Prosthetic design engineers have informally determined the main prosthetic hand specifications to be: 1) physiologic speed, 2) functional grip strength, 3) position and control, 4) sufficient grip rigidity, and 5) maximum number of grip options. One of the limiting factors of any hand design is that the patient uses visual feedback to provide positioning and control. Body-powered systems often provide a greater amount of proprioceptive kinesthetic feedback since a gross motor movement is utilized to measure movement. However, externally powered designs provide a greater amount of harness-free operation with greater rigidity and near physiologic grip strength.

The original myoelectric systems achieved a significant number of these functions, including speed, control, durability, and grip strength. With further development of multiarticular hand designs, function has evolved to include intuitive control, multiple degrees of freedom, articulated finger modes, near physiologic speed, sense of feeling, pressure feedback, and more. In many cases the mechanism has outpaced the ability and technology of the patient to control them.

FOSTERING THE PATIENT-PROSTHESIS SOCIAL CONNECTION

Bambi Lombardi, OTR/L, an occupational therapy specialist in upper limb at Hanger Clinic in Fort Smith, Arkansas, says, "My objective is to see a patient that can hold the hand any number of new ways such as crossed arms, clapping, or touching the shoulder of a friend." These psychosocial gestures are crucial, Lombardi adds: "When you watch the end user, you should be able to tell they no longer think of the prosthesis as a tool or a prosthetic device. It seems to be more truly incorporated into their body image."

Dale Feste, a transradial prosthesis user, agrees. "I did not realize how much my prosthetic devices were changing my interactions with people. The unexpected added benefit with the newer multiarticular designs was that it became an extension of me and not just a tool."

Carter says, "When there are quantum leaps in technology and the way I hold things, it enables me to take my integration skills to the next level.
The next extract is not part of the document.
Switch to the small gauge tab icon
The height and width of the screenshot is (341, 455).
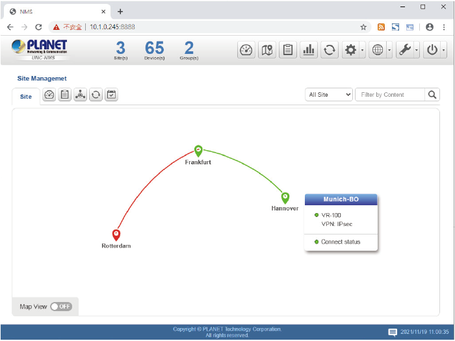click(49, 95)
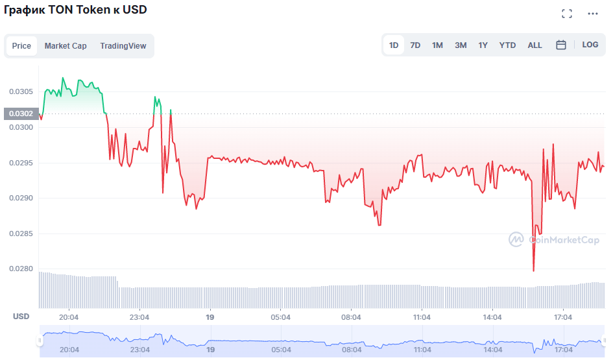Select the 7D time range

tap(415, 45)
It's actually caused people who have known me for years to do double takes and forget which one of my hands is prosthetic."

DESIGNED FOR MORE THAN FUNCTION

Pattern recognition controls may help integrate prosthesis control by utilizing natural intuitive models. The myoelectric activity of the entire residual limb can be mapped and identified for various functional needs with eight pairs of electrodes. The resulting pattern of myoelectic activity emulates certain movements by tracking 80 different factors simultaneously that correspond with desired movements. This places the patient at the center of the control again, by using his or her own intuitive image of what the prosthetic control should be.

The implication is that the patient is no longer using a cognitive abstraction of opening and closing the hand by flexing and extending the wrist, but rather imagining opening and closing the image of the phantom hand itself. This use of the physiologic image applies to wrist and elbow function as well as desired grip patterns. Since there is less disruption of the intuitive operation of the hand, the patient adopts the controls more fully as a kinesthetic projection of his or her own movements.

The prosthesis no longer requires intermediary operations, but simply uses the muscles a physiologic hand and wrist would. The homunculus can embrace the imagery of the hand more readily and creates the cognitive engagement necessary for more complex hand and finger presentations. The patient does not need to isolate individual muscles but utilizes a matrix of the subtle signals that are presented by the individual residual limb. The patient really defines the configuration of contractions as the system learns of his or her movements.

When the physiologic functionality and relevance of the hand and its control is compared to prosthetic design, it is clear that one of the main goals is not only to restore functionality, but also to provide a device that can be fully integrated with the person. With increased cognitive engagement the prosthesis may provide greater social interaction in terms of language, expression, and communication and form the basis for greater integration and acceptance.

Gerald Stark, PhD, MSEM, CPO/L, FAAOP, is a senior clinical specialist at Ottobock Healthcare, Austin, Texas.